HIPAA & Compliance

Is Texting Patients HIPAA Compliant? A Dentist's Guide (2026)

By Dolev Arama · Updated June 2026

Yes, and that is only half of the answer. HIPAA lets a dental practice text appointment reminders without special permission, as long as the message stays minimal. But a second federal law decides whether you were allowed to text in the first place, and whether you stopped when a patient asked you to. That law is the TCPA, and a different agency enforces it. In 2024, a Texas dental group agreed to pay about $1 million to settle a class-action texting lawsuit that covered thousands of people over several years. Here is what each law actually requires, what changed in 2026, and how to satisfy both.

The short version

HIPAA allows the reminder. Appointment reminders count as treatment, so the Privacy Rule lets you send them without a signed authorization. The catch is content: keep the text to logistics.
A HIPAA yes is not a TCPA yes. The TCPA is a separate law, run by the FCC, not HHS. It governs consent to text and the right to opt out. The same reminder can satisfy HIPAA and still break the TCPA.
Giving you a number is usually the consent. When a patient hands you their cell number, that is generally treated as permission to text them about their care, absent instructions otherwise. Marketing is different, and it needs written consent.
STOP has to work. Since April 2025, a patient can opt out using any reasonable wording, and you have to honor it. The penalty for ignoring an opt-out is charged for every message.
Your texting vendor usually needs a BAA. Most texting platforms store and handle patient information for you, which makes them a business associate. A pure phone carrier that only passes the message along is the narrow exception. No agreement, no compliant texting.
The math is per message. TCPA damages run $500 to $1,500 for each text. Across a patient list that adds up fast, which is how a Texas dental group ended up settling for about $1 million.

Does HIPAA let a dental practice text patients?

Yes. The HIPAA Privacy Rule treats an appointment reminder as part of treatment, so you do not need a separate authorization to send one. HHS says this plainly.

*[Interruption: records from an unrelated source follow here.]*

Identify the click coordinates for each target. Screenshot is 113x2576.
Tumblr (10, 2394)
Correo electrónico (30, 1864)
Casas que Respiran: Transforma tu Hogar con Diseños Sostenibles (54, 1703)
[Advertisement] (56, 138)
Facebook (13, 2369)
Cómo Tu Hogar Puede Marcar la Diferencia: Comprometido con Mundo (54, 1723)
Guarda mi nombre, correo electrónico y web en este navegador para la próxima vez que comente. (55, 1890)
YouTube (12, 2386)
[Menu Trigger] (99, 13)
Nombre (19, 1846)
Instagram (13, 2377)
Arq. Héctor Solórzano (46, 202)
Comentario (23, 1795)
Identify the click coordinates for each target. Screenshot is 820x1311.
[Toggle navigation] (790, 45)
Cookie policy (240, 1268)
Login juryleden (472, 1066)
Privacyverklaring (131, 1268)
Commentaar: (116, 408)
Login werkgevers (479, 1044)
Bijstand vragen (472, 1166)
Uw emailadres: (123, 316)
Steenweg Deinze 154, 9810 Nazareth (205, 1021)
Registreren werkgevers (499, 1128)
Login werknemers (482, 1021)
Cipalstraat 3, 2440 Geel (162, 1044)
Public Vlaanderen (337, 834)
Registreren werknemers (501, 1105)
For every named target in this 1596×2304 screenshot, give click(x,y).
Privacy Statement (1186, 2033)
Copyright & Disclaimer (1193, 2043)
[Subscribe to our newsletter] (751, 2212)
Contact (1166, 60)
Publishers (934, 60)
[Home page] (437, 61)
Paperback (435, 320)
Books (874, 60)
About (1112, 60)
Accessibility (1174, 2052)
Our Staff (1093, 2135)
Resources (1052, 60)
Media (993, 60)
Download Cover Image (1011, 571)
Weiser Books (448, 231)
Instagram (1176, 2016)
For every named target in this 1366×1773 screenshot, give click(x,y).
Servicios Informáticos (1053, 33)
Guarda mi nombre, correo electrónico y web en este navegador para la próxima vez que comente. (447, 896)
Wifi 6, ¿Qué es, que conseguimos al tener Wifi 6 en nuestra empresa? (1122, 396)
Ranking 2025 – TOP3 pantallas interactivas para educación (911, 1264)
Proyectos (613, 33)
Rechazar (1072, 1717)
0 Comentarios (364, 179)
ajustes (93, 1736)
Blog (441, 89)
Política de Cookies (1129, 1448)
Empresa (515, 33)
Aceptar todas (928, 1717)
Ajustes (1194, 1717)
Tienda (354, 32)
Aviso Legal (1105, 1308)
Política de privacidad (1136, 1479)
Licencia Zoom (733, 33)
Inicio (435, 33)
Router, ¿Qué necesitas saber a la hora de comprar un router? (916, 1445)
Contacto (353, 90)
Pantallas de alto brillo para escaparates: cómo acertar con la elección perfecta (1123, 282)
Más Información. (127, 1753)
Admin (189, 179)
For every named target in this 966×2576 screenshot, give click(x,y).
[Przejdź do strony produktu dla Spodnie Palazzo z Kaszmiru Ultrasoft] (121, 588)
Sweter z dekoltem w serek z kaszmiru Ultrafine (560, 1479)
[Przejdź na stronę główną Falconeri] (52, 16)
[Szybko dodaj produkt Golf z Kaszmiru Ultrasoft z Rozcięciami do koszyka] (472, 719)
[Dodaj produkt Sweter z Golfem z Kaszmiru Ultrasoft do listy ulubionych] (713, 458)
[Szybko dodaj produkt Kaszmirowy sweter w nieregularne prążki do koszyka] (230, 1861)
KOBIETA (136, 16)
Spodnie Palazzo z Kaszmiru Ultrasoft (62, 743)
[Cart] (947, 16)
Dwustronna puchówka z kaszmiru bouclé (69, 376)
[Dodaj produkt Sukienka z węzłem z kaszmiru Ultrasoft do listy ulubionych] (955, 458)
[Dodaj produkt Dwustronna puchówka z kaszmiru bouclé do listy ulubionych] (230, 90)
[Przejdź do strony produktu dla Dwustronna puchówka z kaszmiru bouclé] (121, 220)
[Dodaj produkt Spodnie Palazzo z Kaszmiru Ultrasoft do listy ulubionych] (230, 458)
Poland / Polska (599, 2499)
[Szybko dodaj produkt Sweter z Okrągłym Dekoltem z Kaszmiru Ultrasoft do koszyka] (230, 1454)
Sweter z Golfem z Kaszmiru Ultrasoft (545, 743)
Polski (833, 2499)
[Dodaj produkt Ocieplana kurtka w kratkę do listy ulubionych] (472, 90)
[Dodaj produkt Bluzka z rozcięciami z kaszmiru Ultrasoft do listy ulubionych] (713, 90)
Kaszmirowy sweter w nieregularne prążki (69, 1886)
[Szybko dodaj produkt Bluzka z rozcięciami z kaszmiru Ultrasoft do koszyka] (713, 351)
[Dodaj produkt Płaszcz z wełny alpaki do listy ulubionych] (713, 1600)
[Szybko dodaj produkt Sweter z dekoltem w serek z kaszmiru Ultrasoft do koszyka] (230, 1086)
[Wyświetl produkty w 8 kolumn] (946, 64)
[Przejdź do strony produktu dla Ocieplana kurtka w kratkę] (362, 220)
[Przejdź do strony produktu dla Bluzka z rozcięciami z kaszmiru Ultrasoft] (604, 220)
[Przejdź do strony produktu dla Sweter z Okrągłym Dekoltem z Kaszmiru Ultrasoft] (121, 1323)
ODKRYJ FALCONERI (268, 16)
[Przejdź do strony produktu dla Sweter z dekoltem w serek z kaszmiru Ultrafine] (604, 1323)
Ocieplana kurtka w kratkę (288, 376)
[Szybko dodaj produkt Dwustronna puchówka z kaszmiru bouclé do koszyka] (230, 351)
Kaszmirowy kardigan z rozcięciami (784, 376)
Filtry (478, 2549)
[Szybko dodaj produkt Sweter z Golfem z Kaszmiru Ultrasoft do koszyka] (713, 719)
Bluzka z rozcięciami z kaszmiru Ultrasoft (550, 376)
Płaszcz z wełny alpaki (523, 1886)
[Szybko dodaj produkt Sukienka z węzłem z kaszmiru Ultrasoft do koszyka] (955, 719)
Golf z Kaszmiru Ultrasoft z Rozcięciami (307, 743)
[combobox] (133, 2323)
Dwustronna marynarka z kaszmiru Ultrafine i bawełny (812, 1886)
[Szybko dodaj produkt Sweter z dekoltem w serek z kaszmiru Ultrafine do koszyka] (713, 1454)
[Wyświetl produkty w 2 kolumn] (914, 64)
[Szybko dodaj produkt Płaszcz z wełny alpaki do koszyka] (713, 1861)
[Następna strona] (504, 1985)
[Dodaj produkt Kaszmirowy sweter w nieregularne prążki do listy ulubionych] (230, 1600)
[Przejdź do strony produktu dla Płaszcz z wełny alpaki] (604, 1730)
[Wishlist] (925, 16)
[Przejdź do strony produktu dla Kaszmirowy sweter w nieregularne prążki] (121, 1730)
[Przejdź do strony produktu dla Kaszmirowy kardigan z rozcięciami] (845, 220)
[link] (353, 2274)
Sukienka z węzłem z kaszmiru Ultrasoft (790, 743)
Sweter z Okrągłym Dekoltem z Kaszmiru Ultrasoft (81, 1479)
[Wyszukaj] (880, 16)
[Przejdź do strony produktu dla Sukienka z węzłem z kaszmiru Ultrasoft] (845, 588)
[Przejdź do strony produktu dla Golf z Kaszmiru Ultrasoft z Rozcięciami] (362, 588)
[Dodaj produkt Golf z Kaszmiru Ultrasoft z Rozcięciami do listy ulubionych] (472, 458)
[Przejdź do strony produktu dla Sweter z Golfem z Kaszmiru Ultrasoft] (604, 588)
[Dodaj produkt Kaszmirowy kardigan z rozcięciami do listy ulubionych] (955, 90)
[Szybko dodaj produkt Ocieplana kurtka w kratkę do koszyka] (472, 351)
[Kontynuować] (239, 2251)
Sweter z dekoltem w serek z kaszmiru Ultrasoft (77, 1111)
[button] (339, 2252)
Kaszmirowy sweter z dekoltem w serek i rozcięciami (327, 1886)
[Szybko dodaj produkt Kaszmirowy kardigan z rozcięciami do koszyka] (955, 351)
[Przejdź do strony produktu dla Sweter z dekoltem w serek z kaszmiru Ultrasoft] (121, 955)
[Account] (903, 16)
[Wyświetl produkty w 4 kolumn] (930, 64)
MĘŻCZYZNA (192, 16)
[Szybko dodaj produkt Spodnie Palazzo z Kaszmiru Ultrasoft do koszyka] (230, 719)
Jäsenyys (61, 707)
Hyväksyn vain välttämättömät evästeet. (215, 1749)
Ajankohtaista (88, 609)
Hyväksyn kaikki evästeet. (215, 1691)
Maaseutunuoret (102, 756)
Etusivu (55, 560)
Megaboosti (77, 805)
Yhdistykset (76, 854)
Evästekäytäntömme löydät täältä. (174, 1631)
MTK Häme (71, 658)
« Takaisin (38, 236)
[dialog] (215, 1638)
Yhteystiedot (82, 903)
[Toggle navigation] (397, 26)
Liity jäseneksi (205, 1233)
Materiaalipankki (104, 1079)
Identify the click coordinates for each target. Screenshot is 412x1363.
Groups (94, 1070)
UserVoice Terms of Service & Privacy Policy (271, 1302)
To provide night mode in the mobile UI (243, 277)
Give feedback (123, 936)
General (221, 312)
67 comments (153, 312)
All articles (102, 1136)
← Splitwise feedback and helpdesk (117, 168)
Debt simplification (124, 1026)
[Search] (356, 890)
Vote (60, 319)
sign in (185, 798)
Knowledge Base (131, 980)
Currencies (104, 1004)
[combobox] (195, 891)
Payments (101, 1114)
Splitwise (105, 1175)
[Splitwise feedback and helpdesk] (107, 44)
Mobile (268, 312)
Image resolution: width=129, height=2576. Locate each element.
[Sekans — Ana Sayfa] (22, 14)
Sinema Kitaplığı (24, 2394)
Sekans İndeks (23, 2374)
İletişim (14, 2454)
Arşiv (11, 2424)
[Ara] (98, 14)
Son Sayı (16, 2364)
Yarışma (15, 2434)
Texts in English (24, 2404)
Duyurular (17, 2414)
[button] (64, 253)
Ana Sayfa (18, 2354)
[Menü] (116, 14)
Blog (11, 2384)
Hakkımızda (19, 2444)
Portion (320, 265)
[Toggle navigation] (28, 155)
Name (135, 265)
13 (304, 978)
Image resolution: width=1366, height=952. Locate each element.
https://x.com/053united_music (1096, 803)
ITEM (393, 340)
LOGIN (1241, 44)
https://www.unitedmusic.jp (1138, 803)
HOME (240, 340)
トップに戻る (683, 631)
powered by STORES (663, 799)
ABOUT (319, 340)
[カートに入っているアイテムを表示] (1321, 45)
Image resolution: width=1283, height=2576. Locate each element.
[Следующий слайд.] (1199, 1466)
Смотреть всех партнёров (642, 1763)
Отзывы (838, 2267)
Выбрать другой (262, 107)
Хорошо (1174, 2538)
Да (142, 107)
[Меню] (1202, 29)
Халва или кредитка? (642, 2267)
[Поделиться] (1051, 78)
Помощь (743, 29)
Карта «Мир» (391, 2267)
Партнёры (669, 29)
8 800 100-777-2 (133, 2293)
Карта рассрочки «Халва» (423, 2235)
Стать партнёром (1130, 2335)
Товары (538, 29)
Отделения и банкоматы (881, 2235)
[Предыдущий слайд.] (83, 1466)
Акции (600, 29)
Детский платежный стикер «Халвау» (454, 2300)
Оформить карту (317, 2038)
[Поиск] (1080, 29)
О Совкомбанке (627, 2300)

The limit is on what the message says. The minimum necessary standard does not apply to a message you send to the patient about their own care, but that is not a license to put clinical detail in a text. A reminder can be read on a lock screen or seen by someone holding the phone, so the safe content is the logistics of the visit and nothing about why the patient is coming in.

Patients also get a say in how you reach them. Under 45 CFR 164.522(b), a patient can ask you to use a specific number or channel, and you have to accommodate a reasonable request. If someone asks you not to text them, that preference belongs in their record.

One more HIPAA point sits behind the scenes: the service that sends the texts. Most reminder and texting platforms store your patient list and the messages, so they create, receive, or maintain protected health information on your behalf, which makes them a business associate that needs a signed agreement. A pure phone carrier that only passes a message along, without storing it, is the narrow conduit exception. If you are not sure which one your vendor is, treat it as a business associate and get the agreement.

What can you put in a text reminder, and what you can't?

Treat the text like a postcard a stranger could glance at. The date, the time, where to go, and who to call are fine. The reason for the visit is safer left out, because a text can be read by whoever is holding the phone.

Safe to include	Use with care	Keep out of a plain text
Appointment date, time, and location	The provider's name, when the specialty itself reveals a condition	The procedure, diagnosis, or treatment planned
Practice name and a callback number	A balance due, which falls outside the FCC's health care message exemption	Any clinical note, test result, or image
Generic prep and a "reply STOP to opt out" line	A department name that hints at why the patient is coming	Anything a patient would not want a stranger to read

What belongs in a standard appointment text. When you need to send anything in the right-hand column, move it to a secure portal or a phone call.

Is texting patients a TCPA violation?

Not by itself. The TCPA, the Telephone Consumer Protection Act, treats a text as a phone call, and it runs on the FCC's rulebook, not HIPAA's. The question it asks is narrow: did you have the patient's consent to send an automated text to that number, and is the message about their care rather than a promotion?

For a dental practice, that consent usually already exists. There is no blanket exemption for health care texts, but the FCC has long treated a patient who gives a health care provider their cell number as having consented to care-related messages at that number, within the scope of the relationship and absent instructions otherwise. The American Dental Association describes the same rule. Courts have been re-examining how far that rule reaches, so treat it as the usual starting point rather than a guarantee: a reminder sent to a patient who gave you their number, with no marketing in it, generally clears the consent bar.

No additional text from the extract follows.